GYPSY ROSE LEE The G-String Murder

   In a postscript to the Simon and Schuster edition, Lee is given full credit for the novel. It is said that she did all three drafts by herself, although for the final draft she had the aid of a thesaurus.

   In Erik Lee Preminger’s Gypsy & Me, he mentions The G-String Murders several times, with no indication that anyone other than his mother wrote the book. Responding to a letter I wrote him, he said:

    “The question of Craig Rice’s contribution to The G-String Murders was settled shortly after the book was published. Success has many fathers… Mother’s friend George Davis also claimed credit for G-String.

    “I wasn’t around when Mother wrote the book. Georgia Sothern swore Mother wrote every word, as did Mother. And I saw her write every word of Gypsy.”

   I don’t know what Mr. Preminger meant by Rice’s contribution having been settled, but he is obviously convinced that his mother did indeed write The G-String Murders. My conclusion, for what it’s worth, is that the novel does not have the Rice flair and reads as if Lee were the author — that is, that it is an amateurish effort.)
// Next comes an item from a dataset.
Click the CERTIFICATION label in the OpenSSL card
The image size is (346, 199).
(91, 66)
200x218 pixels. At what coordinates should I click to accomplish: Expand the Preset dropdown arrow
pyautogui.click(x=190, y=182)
– From The MYSTERY FANcier, Vol. 10, No. 2, Spring 1988.



Editorial Comment:   My own review of this book immediately precedes this one; or in other words, right here.

GYPSY ROSE LEE The G-String Murder

GYPSY ROSE LEE – The G-String Murder. Avon T258, reprint paperback, 1958. Hardcover edition: Simon & Schuster, 1941. Also published as: Lady of Burlesque, Tower, hardcover, 1942. Other paperback reprints include: Pocket #425, 1947; Pop. Library Eagle A3635, 1954; Penguin, 1984; The Feminist Press at CUNY, 2005. Possibly ghost-written by Craig Rice. Film: United Artists, 1943, as Lady of Burlesque, with Barbara Stanwyck as Dixie Daisy.
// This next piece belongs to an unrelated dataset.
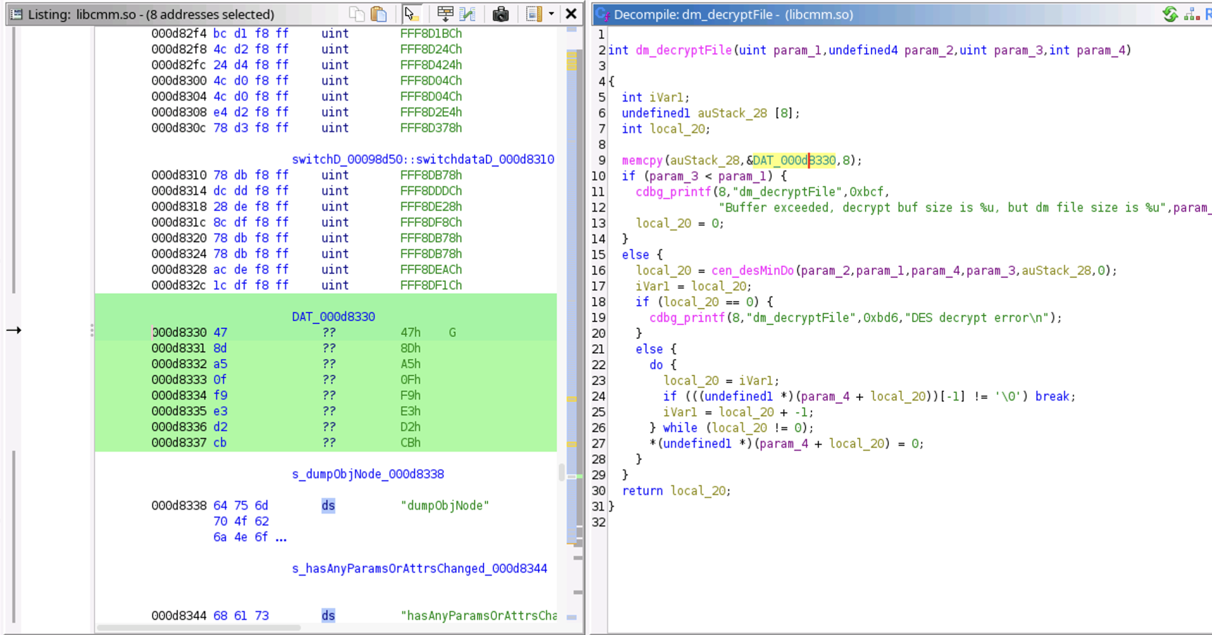
Task: Open the margin options dropdown arrow
Action: [551, 14]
   The famous stripper helps solve two “impossible” crimes occurring in the rundown burlesque theater where she’s appearing. While extremely mild today, for 1941 this book must have been something else, bawdier and racier than almost anything — except for Thorne Smith’s “Topper” books, of course. The detective work which fills the second half is awfully weak, though — both confused and confusing.

GYPSY ROSE LEE The G-String Murder

COMMENT: I’ve re-read the final couple of chapters a couple of times now, and I’ve finally decided it’s just not worth the effort.

   I’m not alone, either. Because of the locked room aspects, the book is included in Bob Adey’s book on the same, but when it comes to an explanation, here’s what he says: “The solution could be a second door, an open window, or simply the removal and replacement of the original seal — take your pick.”

   I didn’t read any of this in the book I read. [WARNING] What I thought happened was that the body was put into the room before the wax seal was put on the lock. The second murder, with the body found inside a locked prop room, has an even simpler solution. The killer had a key. (Bob Adey doesn’t even mention this one.)

— Reprinted from Mystery*File #35, November 1993.


[UPDATE] 05-26-10.   The comment above was published at the same time (and place) as the review. I didn’t go into the provenance of the book then, but Bill Deeck did when he also reviewed the book, a review that will be posted next.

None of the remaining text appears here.